Supplementary Figure 1 from Serum Lipid Profiles and Cholesterol-Lowering Medication Use in Relation to Subsequent Risk of Colorectal Cancer in the UK Biobank Cohort
Supplementary Figure 1 shows the overview of study participants selection for the current study.
Funding
Anne Potter Wilson Chair Endowment
History
ARTICLE ABSTRACT
Dyslipidemia is closely associated with metabolic syndrome, a known risk factor for colorectal cancer. However, the association of dyslipidemia with colorectal cancer risk is controversial. Most previous studies did not consider cholesterol-lowering medication use at the time of lipid measurements, which could bias findings.

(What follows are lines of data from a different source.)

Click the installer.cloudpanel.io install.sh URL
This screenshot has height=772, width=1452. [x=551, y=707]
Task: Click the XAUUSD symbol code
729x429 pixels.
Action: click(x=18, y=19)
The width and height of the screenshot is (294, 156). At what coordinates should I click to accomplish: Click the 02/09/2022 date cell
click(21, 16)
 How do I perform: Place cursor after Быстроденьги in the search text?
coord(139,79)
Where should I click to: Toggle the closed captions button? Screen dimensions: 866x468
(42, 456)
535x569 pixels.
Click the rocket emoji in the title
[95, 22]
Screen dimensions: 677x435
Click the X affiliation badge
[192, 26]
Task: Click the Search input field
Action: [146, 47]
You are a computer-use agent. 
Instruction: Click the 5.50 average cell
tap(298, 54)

We analyzed data from 384,862 UK Biobank participants to disentangle the associations between blood lipids and colorectal cancer risk. Serum levels of total cholesterol, high- and low-density lipoprotein cholesterol (HDL-C, LDL-C), and triglyceride were measured at study baseline. Multivariable-adjusted Cox models were used to estimate HRs and 95% confidence intervals (CI).
During a median follow-up time of 8.2 years, 3,150 incident primary colorectal cancer cases were identified. Triglyceride levels were positively, while HDL-C levels were inversely associated with colorectal cancer risk (both Ptrend < 0.005). No significant associations were found for total cholesterol and LDL-C. However, among nonusers of cholesterol-lowering medications, a high total cholesterol level (> 6.7 mmol/L, HR = 1.11; 95% CI, 1.00–1.24) and LDL-C level (>4.1 mmol/L, HR = 1.11; 95% CI, 0.99–1.23) was associated with an increased colorectal cancer risk compared with the referent group (5.2–6.2 mmol/L and 2.6–3.4 mmol/L for total and LDL cholesterol, respectively). Compared with nonusers, cholesterol-lowering medication users had 15% increased colorectal cancer risk (HR = 1.15; 95% CI, 1.04–1.26).
Circulating total cholesterol, LDL-C, HDL-C and triglyceride were modestly associated with colorectal cancer risk.
Our findings call for careful consideration of cholesterol-lowering medication use in future studies of blood lipid–colorectal cancer associations.